Ollie's Cloud

Home > Other > Ollie's Cloud > Page 30
Ollie's Cloud Page 30

by Gary Lindberg


  So much for the mercy of God!

  The words of St. James, which had been so indelibly inscribed in his consciousness, now ring hollow in his ear: But the wisdom that is from above is first pure, then peaceable, gentle, and easy to be entreated, full of mercy and good fruits, without partiality, and without hypocrisy.

  What kind of mercy is this, that God imposes the harshest sentence for an act of tenderness?

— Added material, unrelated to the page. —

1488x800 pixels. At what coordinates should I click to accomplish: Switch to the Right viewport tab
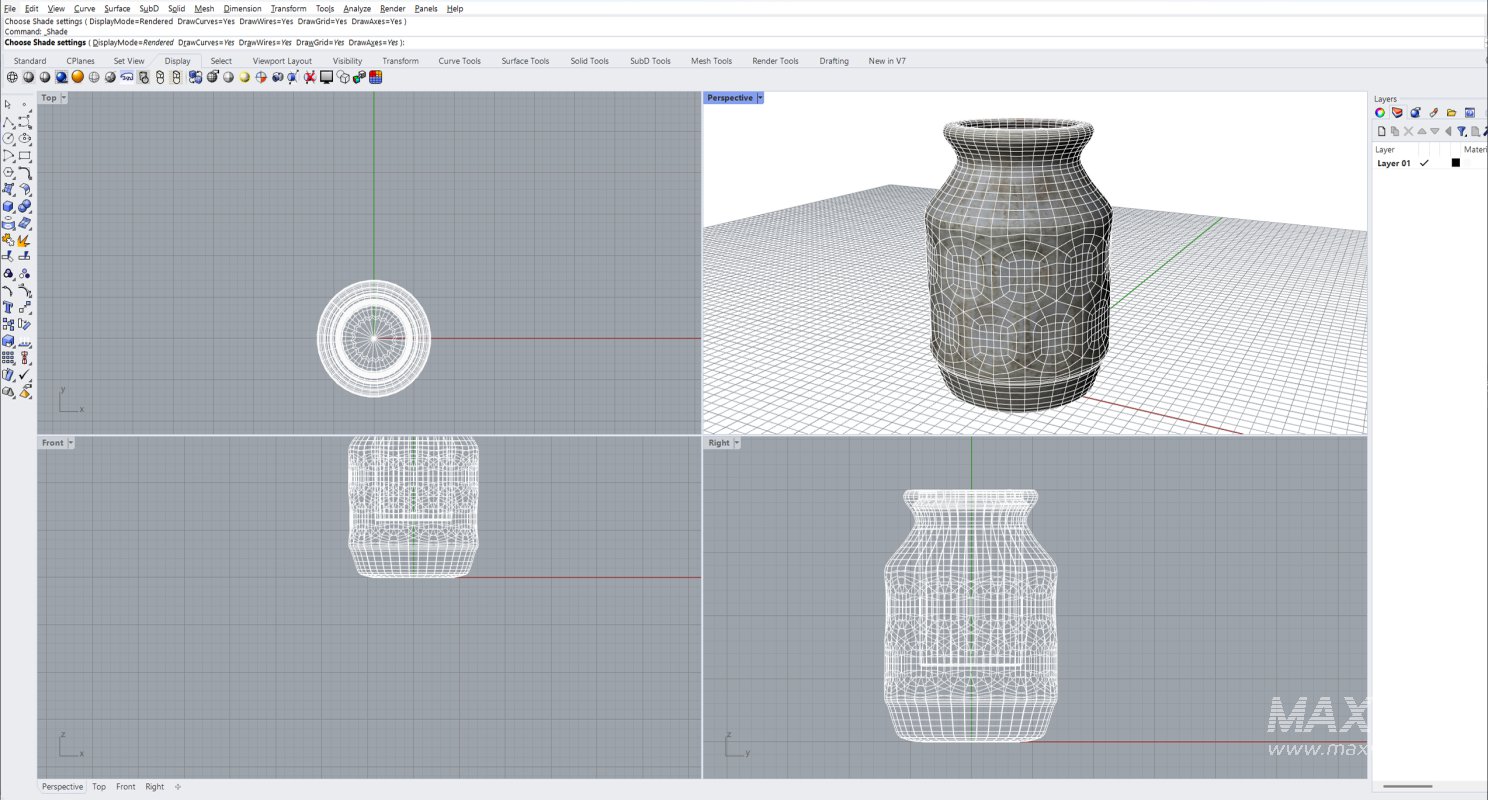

Is it not the greatest hypocrisy to propagate a message of love and then rebuke its expression? Ollie can see that the angry, vengeful God of the Old Testament has not been transformed into a God of Love as St. John had written, but had remained a spiteful, merciless persecutor of humanity.

  Ollie shivers as he recognizes the blasphemy of his thoughts. What possesses him? To blame God for Mary’s death is a fool’s conceit. In the cold grip of loneliness he wrestles with his conscience until sleep overtakes him. And in this world of sleep, Ollie and another boy, each twelve, lay on a blanket of warm Bushruyíh sand, heads nearly touching, eyes fixed on the clouds. Ali Qasím squints as the sun emerges from behind a luminous mountain of nervous vapor, then his eyes widen.

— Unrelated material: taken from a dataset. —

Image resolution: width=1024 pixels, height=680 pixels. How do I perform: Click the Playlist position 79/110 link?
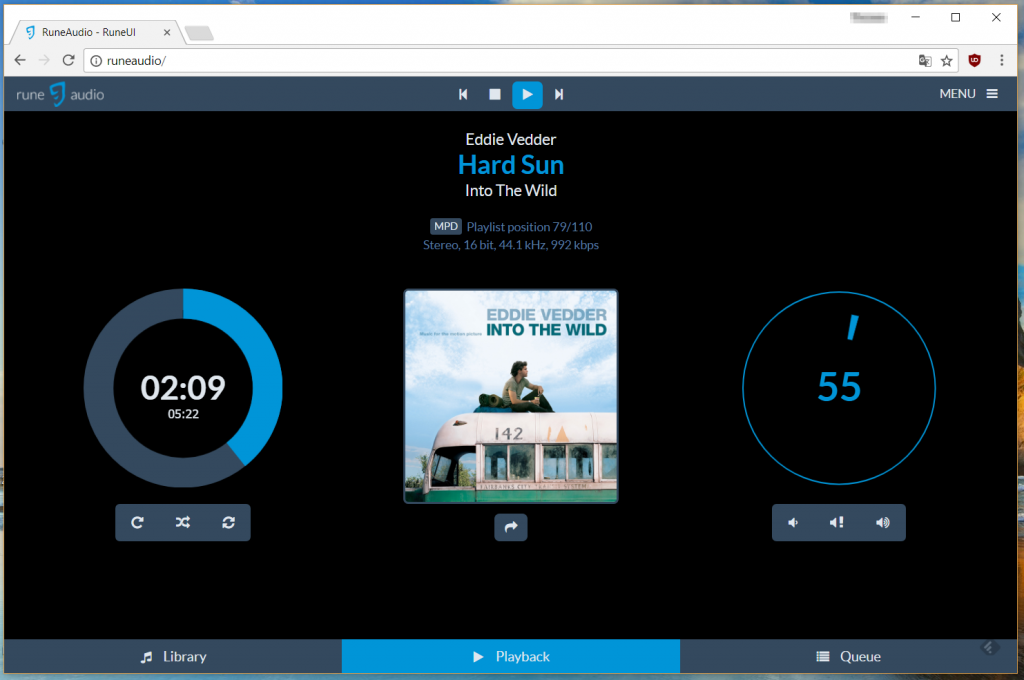pyautogui.click(x=528, y=227)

  “Do you see it? Right there!” Ali points toward a small pinched cloud near the peak of the white mountain. His friend Jalal, his only true friend, raises his head and tries to follow the aim of that rigid finger.

  “It’s Mary Rogers, in the clouds,” Ali exclaims.

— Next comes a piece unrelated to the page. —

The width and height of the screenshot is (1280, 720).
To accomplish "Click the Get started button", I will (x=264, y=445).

  But by the time Jalal finds the cloud that is Mary, it is no longer her, but someone else.

  “No,” Jalal says, “it’s not Mary. It’s your mother. She’s come to look after you.”

  Chapter 19

  She is past the quarter-century mark and unmarried. Not that she wouldn’t make any man a fine wife—sturdily built she is, and hard-working, with a god-fearing soul—but she has lacked the opportunity to meet a suitable mate. So busy! Always preparing for the next tent meeting. Praying for the souls of the nation. Studying the scriptures with her father. Helping him with his sermons. And now delivering them as well.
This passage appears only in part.